The attorney, Scott Whitenack, told New Times that he intends to prove that Garrett’s conduct represents an intentional and systematic effort on the part of the Pismo Beach Police Department to sidestep search and seizure laws and due process, an effort that would justify a civil suit for violation of the Racketeering Influenced and Corrupt Organizations (RICO) Act, which is traditionally used to bring down mob bosses.
While the results of Breathalyzer tests are admissible in court, the hard evidence, the breath itself, vanishes immediately into thin air. Blood and urine, on the other hand, can be saved and reviewed, giving defendants in drunk driving cases the chance to challenge field readings. California law requires police officers to give suspected drunk drivers the option of taking breath or chemical tests to determine their blood alcohol content and to note the potential benefits of going the chemical route. It’s called a Trombetta advisement, and Whitenack said that officers often view Trombetta as a minor technicality.
In a way, it is. Case law allows judges to forgive single instances where officers fail to preserve potential evidence, unless a defendant can show bad faith on the part of police.
On the witness stand, Garrett testified Dec. 12, 2012 that he’s never gone through any training on Trombetta and was under the impression that the advisement was optional.
“In the nine years that I’ve done DUI investigations and all the arrests that I’ve done, I’ve only read the Trombetta advisement one time to a person,” Garrett said. “And that’s the only time I’ve ever heard the Trombetta advisement used by myself or any other officer.”

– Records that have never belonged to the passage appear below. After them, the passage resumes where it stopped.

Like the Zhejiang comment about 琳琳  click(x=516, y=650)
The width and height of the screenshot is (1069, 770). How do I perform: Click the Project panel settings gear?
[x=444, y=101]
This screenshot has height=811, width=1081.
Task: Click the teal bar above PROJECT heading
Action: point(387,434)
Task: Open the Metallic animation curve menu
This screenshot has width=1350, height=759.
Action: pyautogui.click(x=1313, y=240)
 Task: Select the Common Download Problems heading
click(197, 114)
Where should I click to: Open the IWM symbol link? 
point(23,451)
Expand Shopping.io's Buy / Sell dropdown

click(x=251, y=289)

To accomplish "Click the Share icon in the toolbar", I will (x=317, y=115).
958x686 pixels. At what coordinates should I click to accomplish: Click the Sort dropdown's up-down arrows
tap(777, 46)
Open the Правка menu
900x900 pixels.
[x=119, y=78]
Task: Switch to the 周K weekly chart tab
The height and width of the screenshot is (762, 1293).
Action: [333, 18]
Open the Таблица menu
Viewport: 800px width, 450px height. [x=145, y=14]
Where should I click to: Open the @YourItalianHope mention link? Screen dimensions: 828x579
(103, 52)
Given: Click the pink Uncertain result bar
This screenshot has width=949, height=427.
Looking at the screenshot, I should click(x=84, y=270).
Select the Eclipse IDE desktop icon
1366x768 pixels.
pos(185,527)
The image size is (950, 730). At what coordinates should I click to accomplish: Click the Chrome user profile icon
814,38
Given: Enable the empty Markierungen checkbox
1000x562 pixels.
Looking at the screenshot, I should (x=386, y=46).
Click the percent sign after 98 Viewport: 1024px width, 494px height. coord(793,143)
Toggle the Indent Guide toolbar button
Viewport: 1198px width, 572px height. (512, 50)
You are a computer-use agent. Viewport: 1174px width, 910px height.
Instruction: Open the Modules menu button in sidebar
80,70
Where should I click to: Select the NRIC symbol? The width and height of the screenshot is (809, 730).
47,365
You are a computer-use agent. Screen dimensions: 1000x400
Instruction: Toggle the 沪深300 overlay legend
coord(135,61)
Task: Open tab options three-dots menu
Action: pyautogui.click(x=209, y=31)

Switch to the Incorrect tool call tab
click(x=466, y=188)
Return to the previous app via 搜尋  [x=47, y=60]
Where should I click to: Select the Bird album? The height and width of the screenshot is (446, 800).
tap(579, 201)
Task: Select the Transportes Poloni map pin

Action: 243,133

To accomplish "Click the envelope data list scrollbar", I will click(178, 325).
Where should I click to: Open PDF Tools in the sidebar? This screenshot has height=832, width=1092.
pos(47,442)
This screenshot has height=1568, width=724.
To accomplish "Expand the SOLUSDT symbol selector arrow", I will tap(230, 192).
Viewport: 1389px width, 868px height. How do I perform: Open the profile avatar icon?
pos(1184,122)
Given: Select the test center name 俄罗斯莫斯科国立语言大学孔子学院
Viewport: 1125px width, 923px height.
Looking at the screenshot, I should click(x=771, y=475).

PBPD Chief Jeffrey Norton said his department has policies in place to ensure that suspects are fully aware of their rights. Norton said that before Garrett retired on Dec. 31, 2012, he was renowned in the department for his drunk driving stats and had won awards from Mothers Against Drunk Driving. Norton said he was not aware of the ongoing court case and hadn’t heard any personnel complaints against Garrett.
“You’re breaking news to me,” he said.
The paperwork that PBPD officers fill out for arrests includes a checkbox for Trombetta, but Garrett, since he never read the advisement, always left the box blank. He testified that he was unsure whether or not his superiors were aware of his personal conduct during DUI arrests, but they never reprimanded him over Trombetta, which Whitenack believes show a systematic and deliberate disdain for due process.
Deputy District Attorney David Paxton responded by noting that Garrett might have failed to explain how blood evidence could help a suspect in court, but he did offer Sproston the option of a blood test, which would have provided similarly re-testable chemical evidence.
“They basically rationalized it by saying evidence isn’t repressed, so what’s the big deal,” Whitenack said. “Well, the big deal is the Fourth Amendment.”
Judge John Trice was scheduled to issue a ruling on the motion to suppress evidence on Jan. 16, but the matter was postponed until March 13.